6. Close positive friend group
We’ve all heard the saying that we become the average of the five people who are closest to us. This is all the more reason to choose a positive friend group. Having a social circle most definitely impacts our ability to be more resilient in the face of stress and can have tremendous impact on our motivation and emotional health. However, we must be protective over who we let into our lives. Energy vampires can really drain us of our precious energy, and positive people can really boost our mood and energy levels. 
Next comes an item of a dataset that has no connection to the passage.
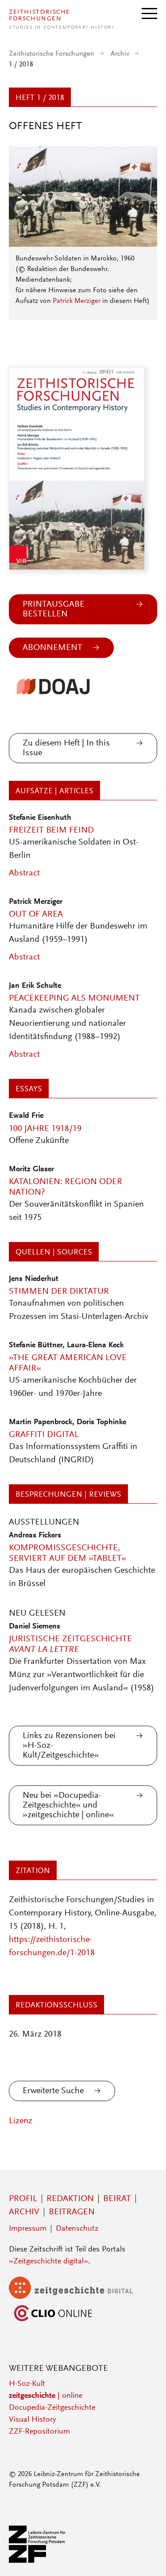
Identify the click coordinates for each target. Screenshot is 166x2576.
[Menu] (149, 13)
7. Control Your Blood Sugar
A major stressor not frequently talked about, and arguable the most prevalent one in our society, is blood sugar dysregulation, or spikes and dips in blood sugar. I know this is difficult to hear, as nothing fixes that mid-afternoon dip like a nice sugar spike, but this is only contributing to the negative cycle of low energy and weight gain. Make sure you are eating high quality protein with every meal, fibre-rich carbohydrates such as sweet potatoes, vegetables, quinoa, beans etc.. and good quality fats like olive oil, nuts or avocado with every meal, and eliminate the high-sugar processed foods and drinks.

8. Nature Walks
Our end goal when trying to prevent chronic fatigue is to reduce stress, known in the body as sympathetic stimulation, and increase rest and healing, known as parasympathetic stimulation. One of the best bangs for your buck is walking in areas surrounded by nature. This is a very common therapy in Japan for many ailments, including cancer, due to it’s ability to heal and restore the body. Another option is called grounding, where you simply walk on grass or soil barefoot. This has also shown to have strong anti-inflammatory effects. I know it sounds odd, but try it, it could be more powerful at waking you up than that cup of coffee you were thinking about all morning. 

9. Get light exposure in the afternoons
Our days in the sun have been replaced by days in front of the screen. This has had far reaching effects on our health. Even a couple minutes a day of direct sunlight (it doesn’t count if it’s through a window) can increase dopamine release in the brain (our get stuff done and motivation molecule) as well as increase serotonin production (our feel good molecule) which is needed for melatonin (our go to sleep molecule). This direct sun exposure will also give you a dose of vitamin D which has tremendous health benefits in of it’s own, including giving a boost to the immune system. 

10. Exercise, in moderation 
This one was saved for last, as it is a tricky topic. Although exercise is very important in keeping us physically and mentally sharp and healthy, too much can definitely add to the stress we have and make us more likely to suffer from chronic fatigue. The trick is to listen to your body. If you are tired and worn down, your body does not have the reserves to go for a hard run or workout (even if you feel temporarily better afterwards). Instead, opt for a walk, yoga, tai chi or light excercises that won’t raise your heart rate too much. An added bonus would be to go for a walk barefoot, in the sun, around nature. To make sure you keep or build your muscle mass, try to aim for a brief strength training workout once or twice a week.